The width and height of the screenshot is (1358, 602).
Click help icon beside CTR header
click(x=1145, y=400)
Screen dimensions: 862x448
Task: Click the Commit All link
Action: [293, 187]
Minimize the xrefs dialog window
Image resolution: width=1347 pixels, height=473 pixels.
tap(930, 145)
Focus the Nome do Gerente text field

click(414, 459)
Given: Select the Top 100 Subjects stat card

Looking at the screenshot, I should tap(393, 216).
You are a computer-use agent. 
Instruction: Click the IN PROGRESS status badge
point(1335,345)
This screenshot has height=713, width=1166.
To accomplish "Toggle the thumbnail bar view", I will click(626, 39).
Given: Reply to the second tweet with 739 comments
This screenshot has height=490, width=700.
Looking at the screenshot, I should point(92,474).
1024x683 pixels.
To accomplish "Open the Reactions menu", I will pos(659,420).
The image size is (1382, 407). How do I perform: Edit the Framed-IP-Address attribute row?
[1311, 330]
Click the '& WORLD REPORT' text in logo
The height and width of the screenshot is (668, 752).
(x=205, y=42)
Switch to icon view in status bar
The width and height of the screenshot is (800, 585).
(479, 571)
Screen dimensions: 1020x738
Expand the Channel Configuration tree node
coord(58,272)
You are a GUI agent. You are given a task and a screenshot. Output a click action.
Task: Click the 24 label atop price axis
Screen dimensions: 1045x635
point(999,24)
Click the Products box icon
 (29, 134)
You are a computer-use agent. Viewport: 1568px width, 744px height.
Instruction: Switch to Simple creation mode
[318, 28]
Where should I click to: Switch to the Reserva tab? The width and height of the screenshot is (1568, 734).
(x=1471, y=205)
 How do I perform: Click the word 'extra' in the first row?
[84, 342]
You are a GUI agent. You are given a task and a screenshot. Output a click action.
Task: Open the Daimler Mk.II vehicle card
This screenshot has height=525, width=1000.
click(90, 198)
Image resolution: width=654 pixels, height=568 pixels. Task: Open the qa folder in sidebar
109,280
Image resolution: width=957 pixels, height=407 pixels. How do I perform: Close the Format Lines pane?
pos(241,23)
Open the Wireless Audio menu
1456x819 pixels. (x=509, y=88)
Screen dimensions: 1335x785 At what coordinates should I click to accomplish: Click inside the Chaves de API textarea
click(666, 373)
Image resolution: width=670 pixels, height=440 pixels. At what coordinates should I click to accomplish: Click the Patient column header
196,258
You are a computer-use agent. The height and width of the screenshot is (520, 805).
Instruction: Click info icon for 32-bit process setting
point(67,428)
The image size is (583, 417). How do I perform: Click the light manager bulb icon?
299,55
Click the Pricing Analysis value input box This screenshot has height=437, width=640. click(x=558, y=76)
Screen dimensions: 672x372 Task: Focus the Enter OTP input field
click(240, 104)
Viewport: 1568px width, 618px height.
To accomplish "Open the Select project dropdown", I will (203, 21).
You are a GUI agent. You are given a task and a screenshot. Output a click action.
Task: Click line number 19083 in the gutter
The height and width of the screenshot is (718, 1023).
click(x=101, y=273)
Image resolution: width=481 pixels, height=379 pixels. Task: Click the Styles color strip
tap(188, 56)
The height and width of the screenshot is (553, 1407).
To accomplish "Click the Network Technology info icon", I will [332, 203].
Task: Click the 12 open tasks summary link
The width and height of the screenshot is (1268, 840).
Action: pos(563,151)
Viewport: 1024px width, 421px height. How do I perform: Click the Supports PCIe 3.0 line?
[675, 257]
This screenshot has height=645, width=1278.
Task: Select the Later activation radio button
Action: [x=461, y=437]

-*-*-

Instructions for the task:
Please repeat the entries above exactly as they read.

Finished exercise:
The width and height of the screenshot is (1358, 602).
Click help icon beside CTR header
click(x=1145, y=400)
Screen dimensions: 862x448
Task: Click the Commit All link
Action: [293, 187]
Minimize the xrefs dialog window
Image resolution: width=1347 pixels, height=473 pixels.
tap(930, 145)
Focus the Nome do Gerente text field

click(414, 459)
Given: Select the Top 100 Subjects stat card

Looking at the screenshot, I should tap(393, 216).
You are a computer-use agent. 
Instruction: Click the IN PROGRESS status badge
point(1335,345)
This screenshot has height=713, width=1166.
To accomplish "Toggle the thumbnail bar view", I will click(626, 39).
Given: Reply to the second tweet with 739 comments
This screenshot has height=490, width=700.
Looking at the screenshot, I should point(92,474).
1024x683 pixels.
To accomplish "Open the Reactions menu", I will pos(659,420).
The image size is (1382, 407). How do I perform: Edit the Framed-IP-Address attribute row?
[1311, 330]
Click the '& WORLD REPORT' text in logo
The height and width of the screenshot is (668, 752).
(x=205, y=42)
Switch to icon view in status bar
The width and height of the screenshot is (800, 585).
(479, 571)
Screen dimensions: 1020x738
Expand the Channel Configuration tree node
coord(58,272)
You are a GUI agent. You are given a task and a screenshot. Output a click action.
Task: Click the 24 label atop price axis
Screen dimensions: 1045x635
point(999,24)
Click the Products box icon
 (29, 134)
You are a computer-use agent. Viewport: 1568px width, 744px height.
Instruction: Switch to Simple creation mode
[318, 28]
Where should I click to: Switch to the Reserva tab? The width and height of the screenshot is (1568, 734).
(x=1471, y=205)
 How do I perform: Click the word 'extra' in the first row?
[84, 342]
You are a GUI agent. You are given a task and a screenshot. Output a click action.
Task: Open the Daimler Mk.II vehicle card
This screenshot has height=525, width=1000.
click(90, 198)
Image resolution: width=654 pixels, height=568 pixels. Task: Open the qa folder in sidebar
109,280
Image resolution: width=957 pixels, height=407 pixels. How do I perform: Close the Format Lines pane?
pos(241,23)
Open the Wireless Audio menu
1456x819 pixels. (x=509, y=88)
Screen dimensions: 1335x785 At what coordinates should I click to accomplish: Click inside the Chaves de API textarea
click(666, 373)
Image resolution: width=670 pixels, height=440 pixels. At what coordinates should I click to accomplish: Click the Patient column header
196,258
You are a computer-use agent. The height and width of the screenshot is (520, 805).
Instruction: Click info icon for 32-bit process setting
point(67,428)
The image size is (583, 417). How do I perform: Click the light manager bulb icon?
299,55
Click the Pricing Analysis value input box This screenshot has height=437, width=640. click(x=558, y=76)
Screen dimensions: 672x372 Task: Focus the Enter OTP input field
click(240, 104)
Viewport: 1568px width, 618px height.
To accomplish "Open the Select project dropdown", I will (203, 21).
You are a GUI agent. You are given a task and a screenshot. Output a click action.
Task: Click line number 19083 in the gutter
The height and width of the screenshot is (718, 1023).
click(x=101, y=273)
Image resolution: width=481 pixels, height=379 pixels. Task: Click the Styles color strip
tap(188, 56)
The height and width of the screenshot is (553, 1407).
To accomplish "Click the Network Technology info icon", I will [332, 203].
Task: Click the 12 open tasks summary link
The width and height of the screenshot is (1268, 840).
Action: pos(563,151)
Viewport: 1024px width, 421px height. How do I perform: Click the Supports PCIe 3.0 line?
[675, 257]
This screenshot has height=645, width=1278.
Task: Select the Later activation radio button
Action: [x=461, y=437]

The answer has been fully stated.